__EXERCISE__:
Please repeat exactly the lines below from the line with "This screenshot has width=1200, height=879." to the line with "Task: Click the Simplify data info icon", including both, and leave out every picture.

Stored records:

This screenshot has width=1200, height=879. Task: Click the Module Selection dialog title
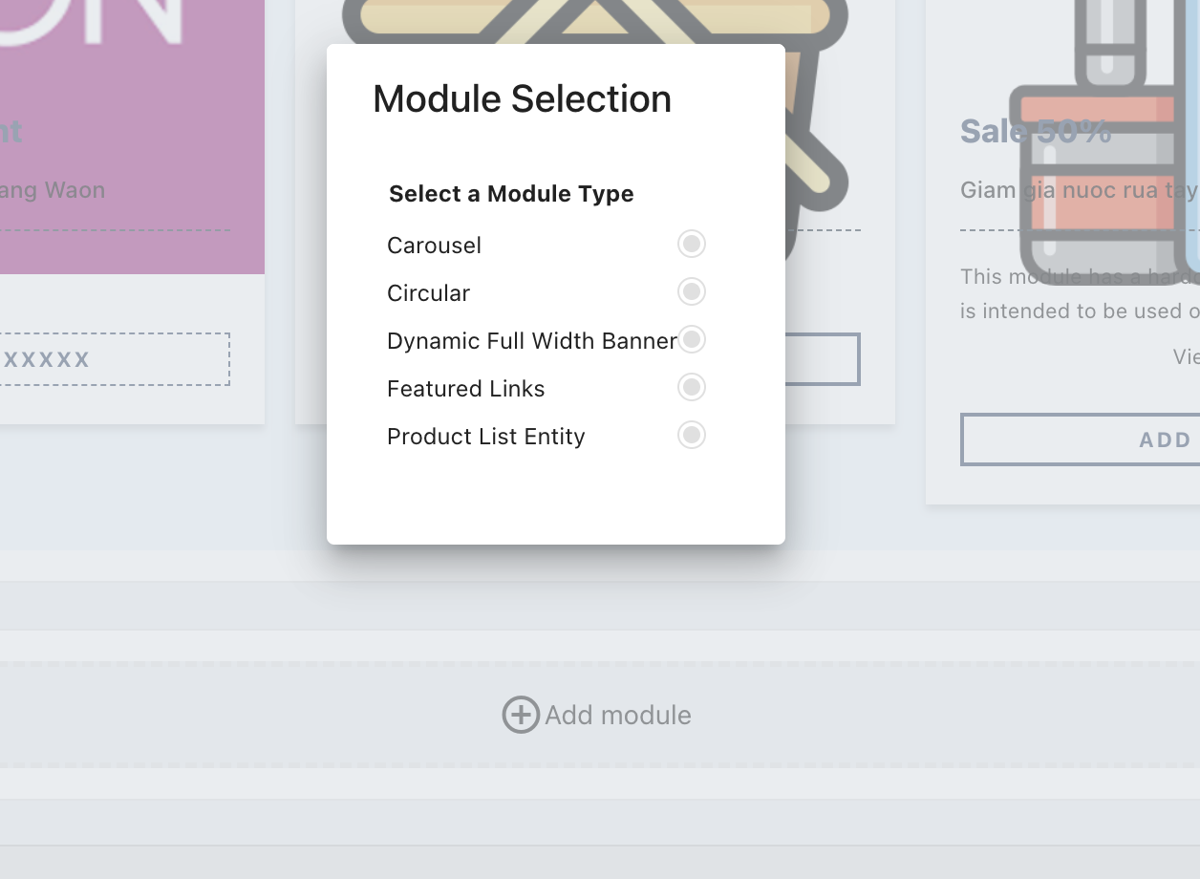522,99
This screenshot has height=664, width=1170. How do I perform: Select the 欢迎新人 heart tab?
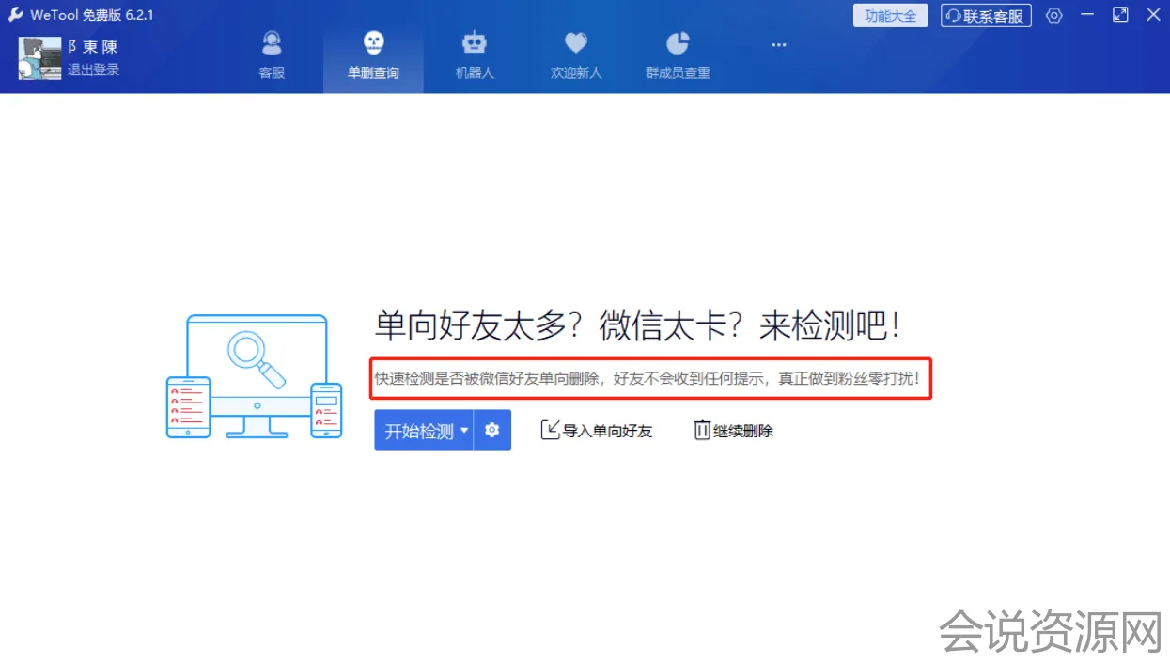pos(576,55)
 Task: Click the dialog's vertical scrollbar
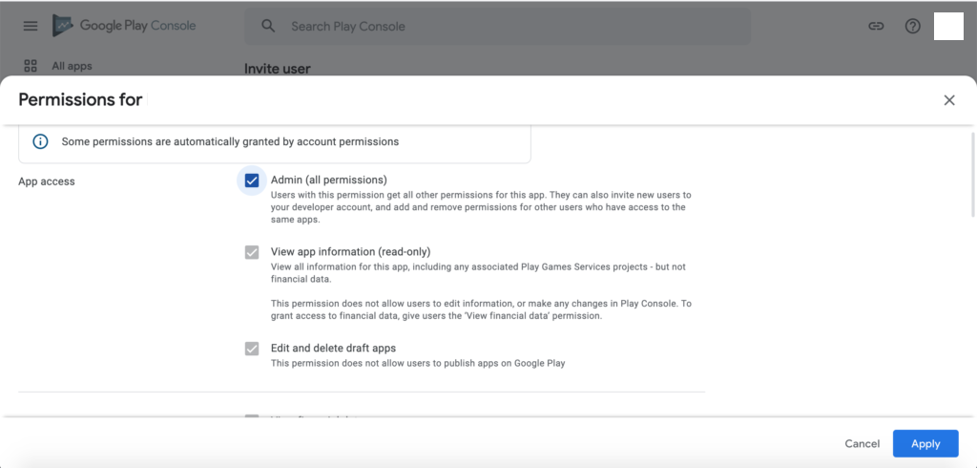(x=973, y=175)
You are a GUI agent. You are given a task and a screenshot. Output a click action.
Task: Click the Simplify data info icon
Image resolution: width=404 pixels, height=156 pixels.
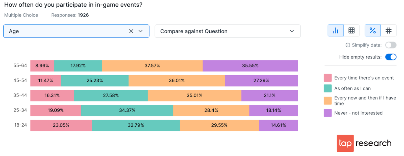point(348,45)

---

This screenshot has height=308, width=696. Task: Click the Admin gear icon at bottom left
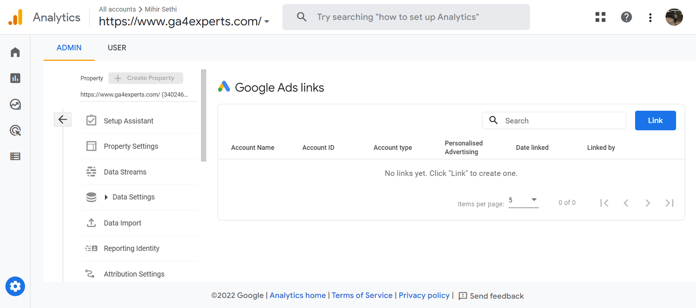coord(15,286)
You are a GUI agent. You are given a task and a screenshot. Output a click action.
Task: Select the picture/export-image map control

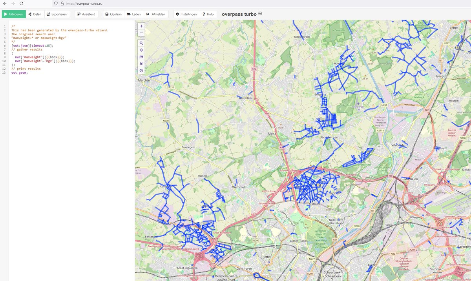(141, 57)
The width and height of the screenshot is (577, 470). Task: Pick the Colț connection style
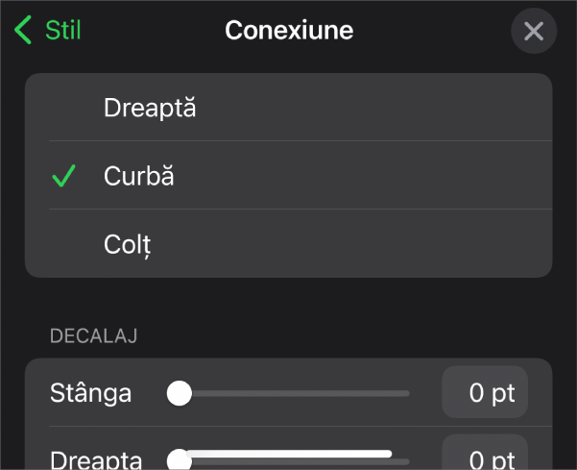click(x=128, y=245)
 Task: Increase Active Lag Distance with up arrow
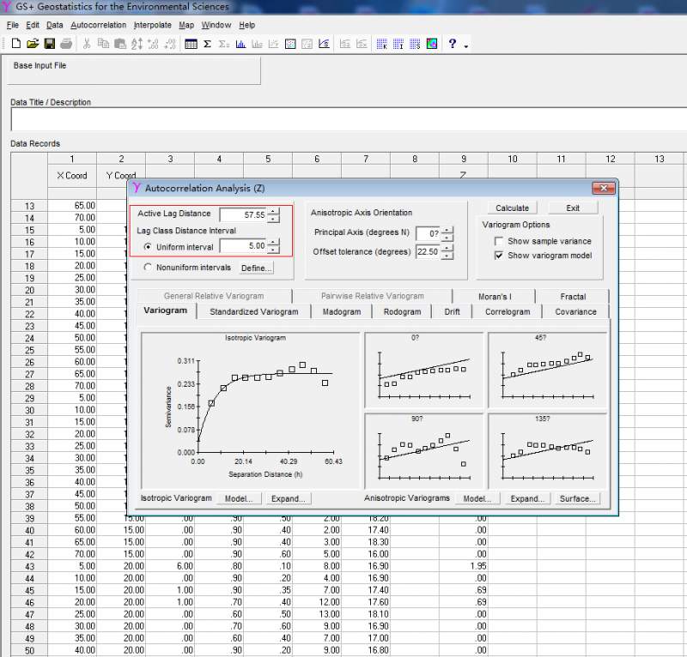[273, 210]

__RESULT OF THE TASK__:
This screenshot has width=1200, height=879. Task: Click the Module Selection dialog title
522,99
This screenshot has height=664, width=1170. How do I perform: Select the 欢迎新人 heart tab?
pos(576,55)
 Task: Click the dialog's vertical scrollbar
(x=973, y=175)
You are a GUI agent. You are given a task and a screenshot. Output a click action.
Task: Click the Simplify data info icon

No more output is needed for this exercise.